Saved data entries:
*****

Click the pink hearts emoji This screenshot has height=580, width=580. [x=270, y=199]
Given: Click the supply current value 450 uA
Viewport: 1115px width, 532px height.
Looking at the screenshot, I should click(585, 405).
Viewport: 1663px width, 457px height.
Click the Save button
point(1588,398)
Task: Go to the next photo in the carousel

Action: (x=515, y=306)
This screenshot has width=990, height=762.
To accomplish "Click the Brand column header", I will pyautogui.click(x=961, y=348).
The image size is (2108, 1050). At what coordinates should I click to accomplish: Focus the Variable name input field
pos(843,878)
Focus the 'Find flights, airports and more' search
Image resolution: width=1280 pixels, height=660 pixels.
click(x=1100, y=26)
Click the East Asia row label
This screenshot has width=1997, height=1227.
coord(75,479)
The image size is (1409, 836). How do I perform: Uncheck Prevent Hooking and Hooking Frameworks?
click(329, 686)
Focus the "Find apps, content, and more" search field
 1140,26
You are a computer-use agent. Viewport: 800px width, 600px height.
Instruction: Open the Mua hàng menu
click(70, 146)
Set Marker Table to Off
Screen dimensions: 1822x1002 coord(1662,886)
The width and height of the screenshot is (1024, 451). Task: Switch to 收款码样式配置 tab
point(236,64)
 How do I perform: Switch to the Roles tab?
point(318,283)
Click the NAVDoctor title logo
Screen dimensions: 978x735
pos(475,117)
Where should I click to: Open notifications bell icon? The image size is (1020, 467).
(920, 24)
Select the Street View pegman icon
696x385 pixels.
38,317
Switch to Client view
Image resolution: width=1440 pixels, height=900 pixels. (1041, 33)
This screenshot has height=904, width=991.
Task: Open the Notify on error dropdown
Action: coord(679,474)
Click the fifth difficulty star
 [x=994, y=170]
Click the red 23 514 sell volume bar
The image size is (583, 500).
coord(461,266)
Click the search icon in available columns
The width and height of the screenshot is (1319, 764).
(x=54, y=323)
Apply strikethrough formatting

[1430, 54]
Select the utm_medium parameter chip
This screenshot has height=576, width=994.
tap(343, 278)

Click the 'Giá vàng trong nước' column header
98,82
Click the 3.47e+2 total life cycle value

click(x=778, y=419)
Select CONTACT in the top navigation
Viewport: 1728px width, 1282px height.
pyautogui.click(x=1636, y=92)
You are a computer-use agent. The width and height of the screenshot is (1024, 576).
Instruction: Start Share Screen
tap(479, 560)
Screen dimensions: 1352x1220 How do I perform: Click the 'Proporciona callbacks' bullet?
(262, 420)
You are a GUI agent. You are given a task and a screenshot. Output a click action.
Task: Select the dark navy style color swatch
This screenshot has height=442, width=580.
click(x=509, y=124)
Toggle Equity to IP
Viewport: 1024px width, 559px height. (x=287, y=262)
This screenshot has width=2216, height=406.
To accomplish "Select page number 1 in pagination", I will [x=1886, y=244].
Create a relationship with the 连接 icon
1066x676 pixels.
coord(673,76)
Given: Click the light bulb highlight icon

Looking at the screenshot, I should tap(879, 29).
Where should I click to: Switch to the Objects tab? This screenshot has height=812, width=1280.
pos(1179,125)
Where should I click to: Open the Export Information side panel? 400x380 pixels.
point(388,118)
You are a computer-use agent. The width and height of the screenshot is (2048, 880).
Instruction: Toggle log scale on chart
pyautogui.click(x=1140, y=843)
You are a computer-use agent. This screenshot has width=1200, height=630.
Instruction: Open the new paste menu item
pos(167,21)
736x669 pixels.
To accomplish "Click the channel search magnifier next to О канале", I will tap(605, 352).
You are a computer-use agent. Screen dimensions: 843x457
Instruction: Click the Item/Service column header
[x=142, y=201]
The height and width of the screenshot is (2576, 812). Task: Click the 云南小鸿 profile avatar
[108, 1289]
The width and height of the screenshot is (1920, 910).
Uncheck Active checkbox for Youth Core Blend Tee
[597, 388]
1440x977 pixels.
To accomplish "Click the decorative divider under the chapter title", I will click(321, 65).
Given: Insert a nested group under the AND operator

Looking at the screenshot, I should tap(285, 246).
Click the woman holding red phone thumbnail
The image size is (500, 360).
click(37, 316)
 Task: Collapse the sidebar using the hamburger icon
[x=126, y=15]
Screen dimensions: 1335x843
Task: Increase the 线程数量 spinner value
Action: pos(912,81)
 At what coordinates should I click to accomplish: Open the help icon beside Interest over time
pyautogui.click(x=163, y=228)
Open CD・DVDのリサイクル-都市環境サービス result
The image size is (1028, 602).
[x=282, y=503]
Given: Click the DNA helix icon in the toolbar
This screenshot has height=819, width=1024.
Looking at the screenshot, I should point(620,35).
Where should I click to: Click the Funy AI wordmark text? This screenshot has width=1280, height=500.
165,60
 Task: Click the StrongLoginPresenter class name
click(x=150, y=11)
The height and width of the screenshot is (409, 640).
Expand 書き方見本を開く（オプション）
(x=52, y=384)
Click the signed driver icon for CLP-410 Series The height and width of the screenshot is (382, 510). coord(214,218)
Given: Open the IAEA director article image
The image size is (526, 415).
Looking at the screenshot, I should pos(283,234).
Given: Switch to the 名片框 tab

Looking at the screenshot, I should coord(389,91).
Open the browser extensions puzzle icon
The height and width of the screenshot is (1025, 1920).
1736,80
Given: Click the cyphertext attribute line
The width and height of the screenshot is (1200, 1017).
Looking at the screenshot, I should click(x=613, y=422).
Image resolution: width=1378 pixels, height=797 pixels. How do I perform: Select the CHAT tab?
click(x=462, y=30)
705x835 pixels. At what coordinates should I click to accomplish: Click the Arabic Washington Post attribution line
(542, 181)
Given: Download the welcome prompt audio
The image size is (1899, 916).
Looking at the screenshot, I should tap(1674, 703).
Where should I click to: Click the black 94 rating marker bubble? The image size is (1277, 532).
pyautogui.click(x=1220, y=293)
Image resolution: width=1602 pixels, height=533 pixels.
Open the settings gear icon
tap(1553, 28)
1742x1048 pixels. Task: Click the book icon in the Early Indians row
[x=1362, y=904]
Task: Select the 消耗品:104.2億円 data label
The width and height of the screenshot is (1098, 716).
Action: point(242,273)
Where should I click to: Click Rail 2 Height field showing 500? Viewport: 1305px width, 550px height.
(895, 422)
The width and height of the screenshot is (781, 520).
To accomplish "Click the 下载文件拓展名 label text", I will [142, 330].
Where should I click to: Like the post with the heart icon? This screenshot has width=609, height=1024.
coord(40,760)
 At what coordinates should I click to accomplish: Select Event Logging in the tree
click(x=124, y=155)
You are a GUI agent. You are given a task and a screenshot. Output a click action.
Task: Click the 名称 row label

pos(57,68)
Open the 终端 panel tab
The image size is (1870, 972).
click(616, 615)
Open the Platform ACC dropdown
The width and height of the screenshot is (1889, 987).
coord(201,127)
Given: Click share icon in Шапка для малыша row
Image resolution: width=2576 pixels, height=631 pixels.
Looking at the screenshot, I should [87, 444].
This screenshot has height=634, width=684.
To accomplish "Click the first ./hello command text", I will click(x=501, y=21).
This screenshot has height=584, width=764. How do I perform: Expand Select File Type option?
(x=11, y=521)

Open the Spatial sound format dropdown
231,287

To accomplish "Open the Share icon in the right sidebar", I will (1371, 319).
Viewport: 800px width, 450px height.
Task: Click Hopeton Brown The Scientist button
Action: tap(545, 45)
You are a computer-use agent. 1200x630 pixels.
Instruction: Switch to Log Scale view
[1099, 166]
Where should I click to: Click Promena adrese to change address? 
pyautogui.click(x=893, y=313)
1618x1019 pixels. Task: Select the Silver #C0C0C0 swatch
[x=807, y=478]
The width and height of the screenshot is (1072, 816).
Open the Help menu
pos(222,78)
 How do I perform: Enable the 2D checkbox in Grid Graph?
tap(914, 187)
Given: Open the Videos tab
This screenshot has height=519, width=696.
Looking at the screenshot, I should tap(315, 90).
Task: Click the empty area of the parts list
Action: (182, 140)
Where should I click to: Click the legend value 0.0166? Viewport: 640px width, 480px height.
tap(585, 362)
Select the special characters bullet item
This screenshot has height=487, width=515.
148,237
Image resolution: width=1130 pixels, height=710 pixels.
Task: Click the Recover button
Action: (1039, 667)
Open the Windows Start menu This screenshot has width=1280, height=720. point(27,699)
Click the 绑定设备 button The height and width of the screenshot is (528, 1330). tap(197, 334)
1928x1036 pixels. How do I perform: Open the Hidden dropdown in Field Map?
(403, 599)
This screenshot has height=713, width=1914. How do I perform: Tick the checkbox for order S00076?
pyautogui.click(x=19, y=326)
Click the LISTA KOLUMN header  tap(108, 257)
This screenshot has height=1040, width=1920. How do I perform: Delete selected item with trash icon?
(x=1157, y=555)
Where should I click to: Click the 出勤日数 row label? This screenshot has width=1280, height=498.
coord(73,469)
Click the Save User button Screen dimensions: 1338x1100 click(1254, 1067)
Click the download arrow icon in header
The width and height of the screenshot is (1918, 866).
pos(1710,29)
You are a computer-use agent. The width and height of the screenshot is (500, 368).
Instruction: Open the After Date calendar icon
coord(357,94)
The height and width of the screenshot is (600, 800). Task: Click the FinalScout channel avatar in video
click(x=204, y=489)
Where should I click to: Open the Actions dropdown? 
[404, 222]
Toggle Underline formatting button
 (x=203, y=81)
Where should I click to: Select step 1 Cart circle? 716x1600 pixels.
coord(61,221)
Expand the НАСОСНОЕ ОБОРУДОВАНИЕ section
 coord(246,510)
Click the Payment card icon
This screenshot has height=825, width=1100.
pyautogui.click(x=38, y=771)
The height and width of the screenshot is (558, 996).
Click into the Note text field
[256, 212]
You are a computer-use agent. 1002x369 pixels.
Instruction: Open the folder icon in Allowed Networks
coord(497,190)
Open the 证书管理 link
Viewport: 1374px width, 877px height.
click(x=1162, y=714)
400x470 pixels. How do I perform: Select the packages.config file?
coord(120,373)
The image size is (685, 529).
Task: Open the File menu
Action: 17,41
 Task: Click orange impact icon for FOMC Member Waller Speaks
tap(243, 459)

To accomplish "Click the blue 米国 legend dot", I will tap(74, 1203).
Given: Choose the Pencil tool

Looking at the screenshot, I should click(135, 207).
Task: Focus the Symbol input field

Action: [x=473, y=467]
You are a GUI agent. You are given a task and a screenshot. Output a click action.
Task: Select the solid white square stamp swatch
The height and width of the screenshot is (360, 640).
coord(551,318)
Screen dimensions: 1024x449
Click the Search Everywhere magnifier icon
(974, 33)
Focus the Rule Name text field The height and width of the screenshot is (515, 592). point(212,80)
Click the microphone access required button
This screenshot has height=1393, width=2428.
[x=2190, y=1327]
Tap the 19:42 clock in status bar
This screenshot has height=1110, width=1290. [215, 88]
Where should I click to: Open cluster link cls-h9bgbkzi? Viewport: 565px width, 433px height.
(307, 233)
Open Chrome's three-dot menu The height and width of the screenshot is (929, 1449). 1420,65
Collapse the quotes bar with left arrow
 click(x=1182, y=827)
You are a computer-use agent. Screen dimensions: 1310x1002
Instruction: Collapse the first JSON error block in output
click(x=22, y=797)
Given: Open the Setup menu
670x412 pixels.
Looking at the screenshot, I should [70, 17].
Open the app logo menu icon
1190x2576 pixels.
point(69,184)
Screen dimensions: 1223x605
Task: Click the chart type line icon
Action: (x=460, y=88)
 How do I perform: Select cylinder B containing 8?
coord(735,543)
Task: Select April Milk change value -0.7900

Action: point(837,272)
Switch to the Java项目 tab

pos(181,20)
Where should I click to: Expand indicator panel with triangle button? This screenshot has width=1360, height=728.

*****

The reply should consist solely of the lines of the data, exact, from the opening line through the line with "This screenshot has width=990, height=762.", inclusive.

> **RESULT**:
Click the pink hearts emoji This screenshot has height=580, width=580. [x=270, y=199]
Given: Click the supply current value 450 uA
Viewport: 1115px width, 532px height.
Looking at the screenshot, I should click(585, 405).
Viewport: 1663px width, 457px height.
Click the Save button
point(1588,398)
Task: Go to the next photo in the carousel

Action: (x=515, y=306)
This screenshot has width=990, height=762.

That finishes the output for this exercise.